BFM Business
Industries

Voiture autonome: le cadre législatif français suffit pour les tests

La législation française est prête pour accueillir la voiture autonome.

La législation française est prête pour accueillir la voiture autonome. - Renault - Jean-Brice LEMAL

Les premiers tests de voiture autonome grand public débuteront en septembre à Rouen. Sans avoir besoin de modifier la législation en vigueur.

Prendre une voiture autonome, commandée depuis son smartphone, ce sera possible à partir du mois de septembre dans l’agglomération de Rouen (Seine-Maritime). Renault et Transdev gèreront ce dispositif de tests grandeur nature ouvert au public dans la commune limitrophe de Saint-Etienne-du-Rouvray.

Sans conducteur, qui devient responsable?

Parmi les partenaires associés à cette expérimentation se trouve la Matmut. La question de la responsabilité, cœur de métier des assureurs, se trouve déterminante dans les expérimentations afin de préparer l’arrivée en grand nombre de modèles plus ou moins autonomes sur la route, dans les années à venir. Or, s’il n’y a plus de conducteur, qui porte la responsabilité en cas d’accident? Lors de la présentation du plan véhicule autonome le 06 avril, Bruno Le Maire s’était montré très clair.

"La contrepartie de la liberté, c’est la responsabilité, c’est l’industriel qui testera ses véhicules qui portera cette responsabilité, déclarait alors le ministre de l’Economie. Le véhicule autonome n’est pas seulement un objet qui circule, c’est un objet qui rencontre des hommes, des femmes, des enfants, et qui doit prendre des décisions grâce à l’intelligence artificielle et à notre éthique. Et c’est peut-être le plus important".

Une loi de 1985 suffit

À Rouen, cette question éthique se pose bien sûr aux assureurs de la Matmut, mais sur un second plan.

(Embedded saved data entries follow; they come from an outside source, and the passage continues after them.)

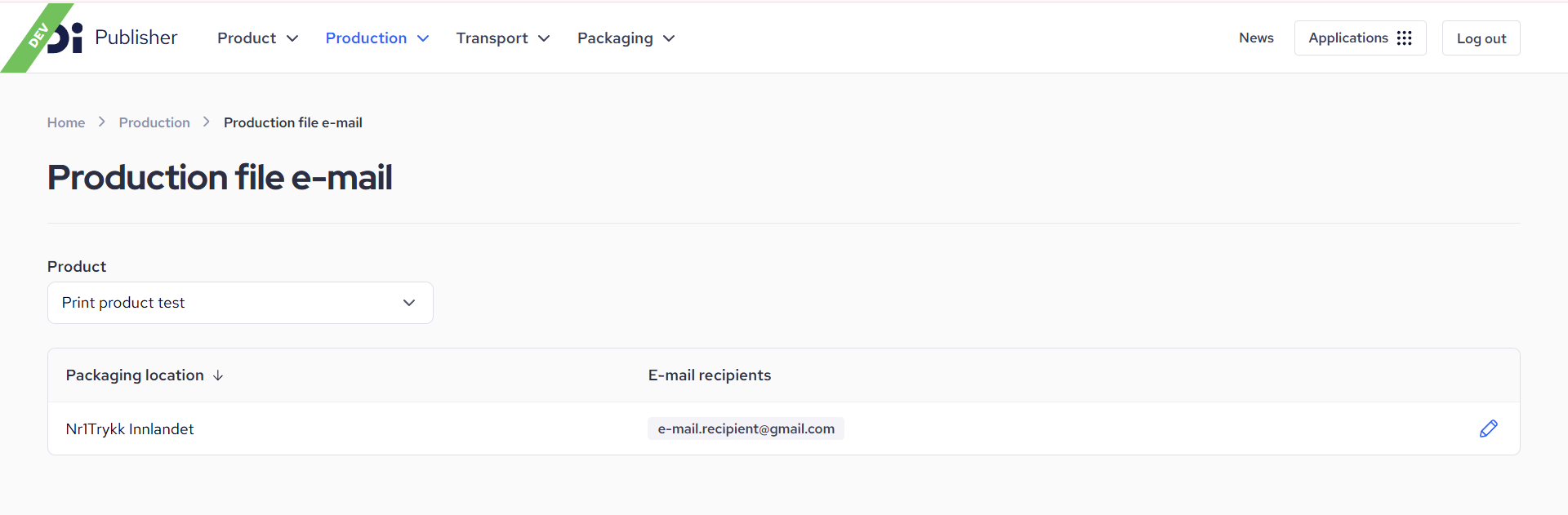Navigate to Home breadcrumb link
This screenshot has width=1568, height=515.
(66, 122)
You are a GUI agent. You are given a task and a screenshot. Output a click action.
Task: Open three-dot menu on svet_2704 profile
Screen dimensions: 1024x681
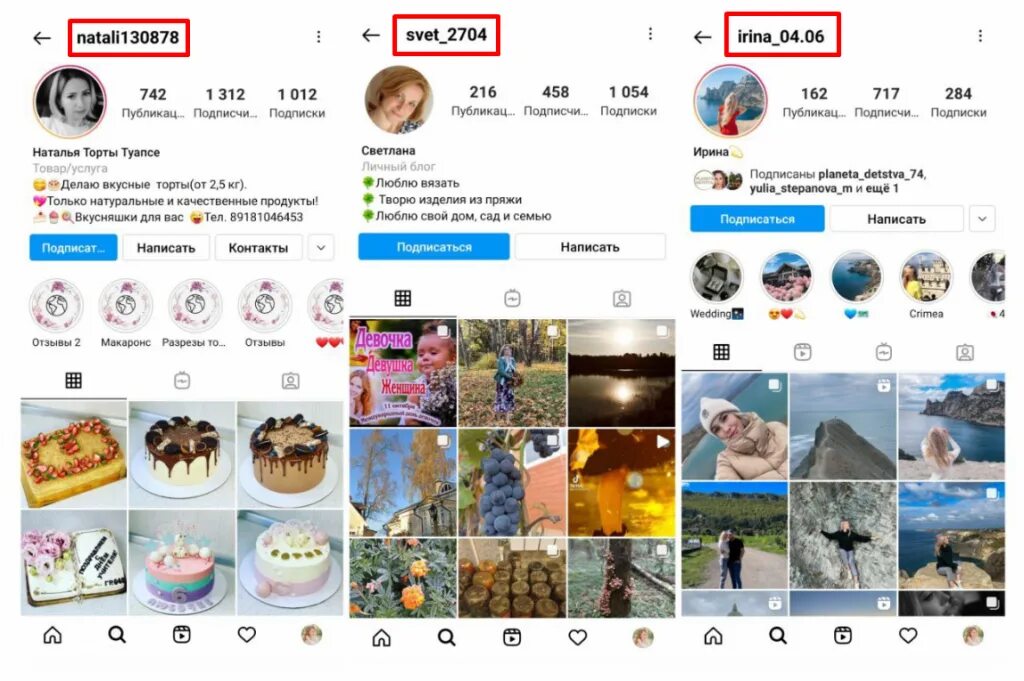coord(650,34)
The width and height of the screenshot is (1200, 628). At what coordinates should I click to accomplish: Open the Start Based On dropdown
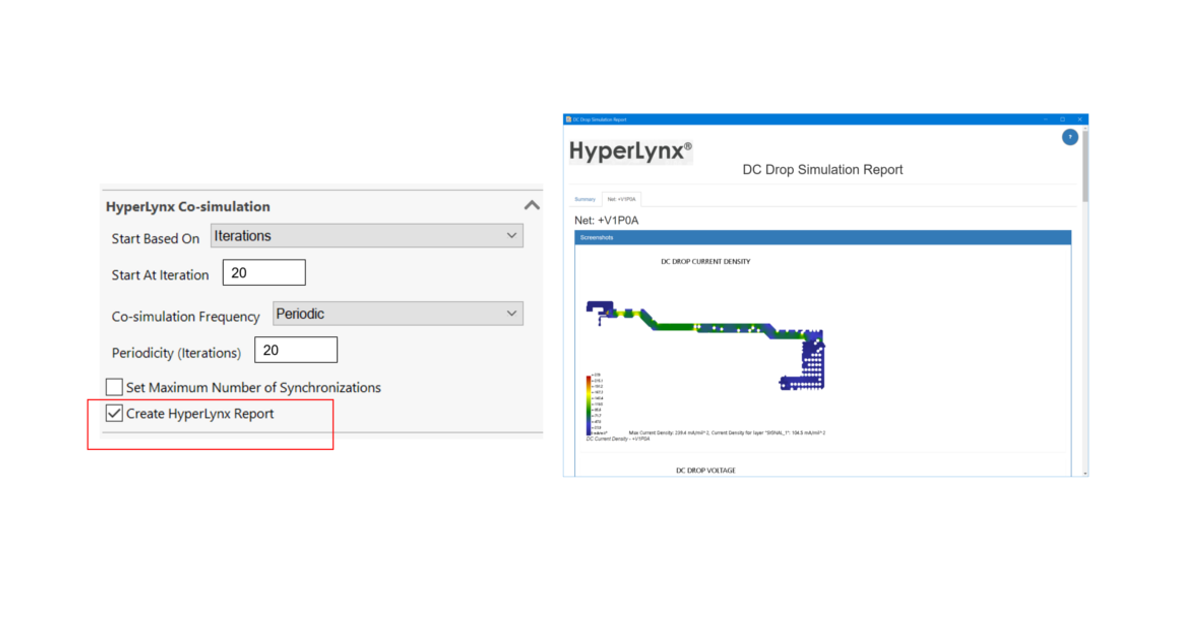click(x=366, y=236)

La législation française permet en effet aujourd’hui de couvrir l’intégralité des tests, qui vont se dérouler les prochaines années. Elle couvrira même l’arrivée des premiers véhicules sur le marché dans les années à venir.

"C’est la loi Badinter qui s’applique ici, elle est tout à fait adaptable à la voiture autonome, en cas d’accident", résume Philippe Maraval, directeur adjoint du Groupe Matmut. Votée en 1985, cette loi prévoit de dédommager les victimes, car les compagnies d’assurance ont l’obligation de les contacter, pour évaluer leur préjudice. En cas d’accident, les victimes seront indemnisées, puis leur assureur se retournera contre celui du responsable du véhicule. Reste ensuite à déterminer qui portera cette responsabilité.

"La toute nouvelle Loi Pacte autorise ces expérimentations, la responsabilité pénale est dans ce cas précis portée par les personnes, morales ou physiques, qui font les demandes d’expérimentation", poursuit Philippe Maraval.

Changer la législation avec les robot-taxis

Après les débats soulevés suite au décès d’une piétonne renversée par une voiture autonome Uber le 18 mars, les assureurs et spécialistes du droit français se montrent donc très rassurants.

"Il y a eu beaucoup de fantasme, prévient Maître Marie Albertini, avocate associée au cabinet Reed Smith. Aujourd’hui il y a ce qu’il faut dans le droit français, notamment en ce qui concerne le système de recherche de responsabilité et d’indemnisation des victimes, ce qui est le principal. Il faudra réellement produire du droit quand nous passerons au niveau 5 [les robots-taxis capables de se déplacer seuls, ndlr]. Ce sera le vrai changement, mais il n’aura vraisemblablement pas lieu avant une dizaine d’années".

Par la suite, le responsable pourra être un constructeur, un fabricant de logiciel ou toujours le conducteur, s’il a fait mauvais usage du véhicule par exemple. "Les parties seront plus nombreuses pour déterminer le porteur de responsabilité, les indemnisations pourront parfois prendre plus de temps en cas de procès", prévient Maitre Albertini.

"Ce sont les données du véhicule qui pourront dire qui est le responsable, voilà pourquoi les assureurs veulent y avoir accès, ajoute Philippe Maraval. La question autour de l’éthique des algorithmes devra elle être réglé au minimum au niveau européen, voire au niveau mondial".